As the morning sun warmed the wetland on a full tide, gadwalls, ruddy ducks, widgeons, and blue- and green-winged teal emerged from the dense pickleweed. White-crowned sparrows filled their beaks with seeds rummaged from saltbushes, and a lone osprey made several swooping passes overhead.

I walked out to the most recent addition to the reserve, the bridge connecting the City of Carpinteria's Salt Marsh Nature Park to the adjacent South Marsh. Where Franklin Creek empties into a channel swollen with the incoming tide, it was crowded with Northern pintails, buffleheads, and pied grebes. Several stoic great blue herons and snowy egrets stood frozen along the steep banks, as a variety of fish breached just out of reach of their sword-like beaks.

Later in the day, after the tide receded, the slick mudflats, dotted with cone-shaped California horn snail shells, glistened a milk-chocolate brown in the baking sun as whimbrels, long-billed curlews, and marbled godwits tiptoed in the murky shallows. All of this wildlife diversity was thriving in one of California's last remaining coastal estuaries.

Living and Watching
From 1975 to 2000, I was fortunate enough to grow up and live on the marsh in Sandyland Cove, in one of 40 homes built in a row between the ocean and the South Marsh. The marsh was literally 20 steps out the back door, the ocean about the same distance out the front door, with a great surf spot nearby. No need for an alarm clock: waves constantly crashing on the beach and the long, dry rattle of the belted kingfisher were guaranteed wake-up calls each morning.

A love for nature evolved during those early years, but I had no idea how a marsh works. That didn't come until much later--1998, to be exact. That's when the 15 acres along Ash Avenue, east of the University of California reserve and a stone's throw west of our house, received a massive facelift. What had become a wasteland of tangled weeds, dirt, and trash was restored to something like its true self, a functioning salt marsh. When the restoration project began, the only obvious signs of wetland life were occasional herons and egrets foraging for rodents and snakes. During the next three years, huge amounts of fill were excavated and hauled away, sinuous tidal channels were built, invasive alien plants were removed, and natives were planted. During most of my years on the marsh I hadn't been aware of what had been happening to it. From the perspective of my doorstep it looked vast. But it had been shrunk to about half the size it was 200 years ago, much of it filled in to construct tract homes and businesses, which happened along most of the California coast. Only ten percent of the historic southern California wetlands remain.
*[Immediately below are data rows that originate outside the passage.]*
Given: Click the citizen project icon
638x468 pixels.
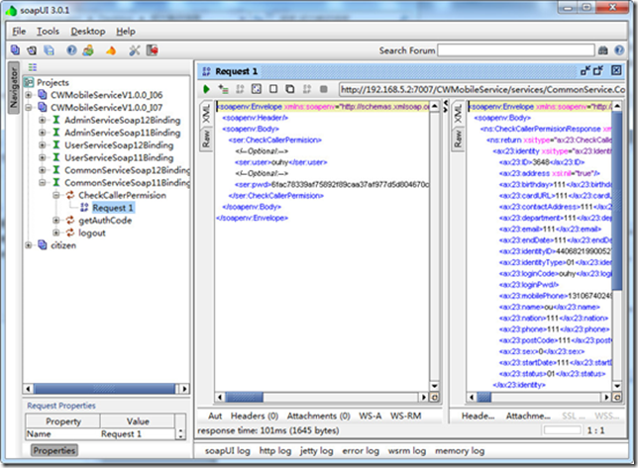Looking at the screenshot, I should tap(43, 245).
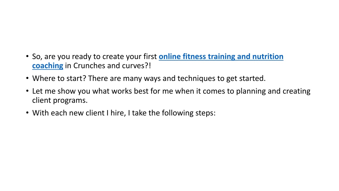Click the phrase "create your first"
This screenshot has height=191, width=339.
pos(129,56)
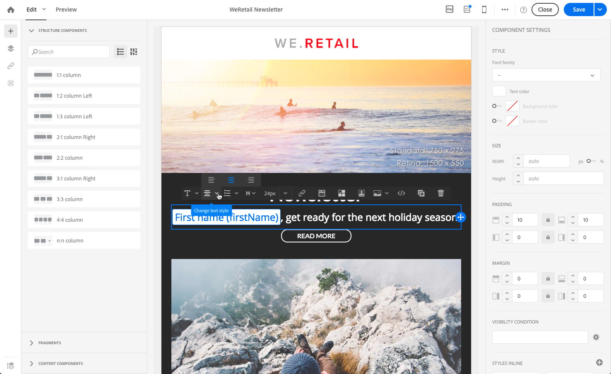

In the 1970s, the last remaining portions of the marsh to the west of our house were targeted for a marina, and a condominium complex was planned for the scruffy 15-acre area along Ash Avenue.

"That's where it was headed," said Michael Feeney, executive director for the nonprofit Land Trust for Santa Barbara County. "It would've been all over."

Instead, local people and several agencies and organizations joined forces to save this remnant slice of wetland habitat, and then continued to collaborate to reclaim more of the historic Carpinteria Marsh. The main partners in these efforts were the City of Carpinteria, the California Coastal Conservancy, the Land Trust, and the University of California's Natural Reserve System, but many others joined in. There had been a shift in perception in the early 1970s about the value of wetlands, leading to legislation, including the California Coastal Act, to protect them.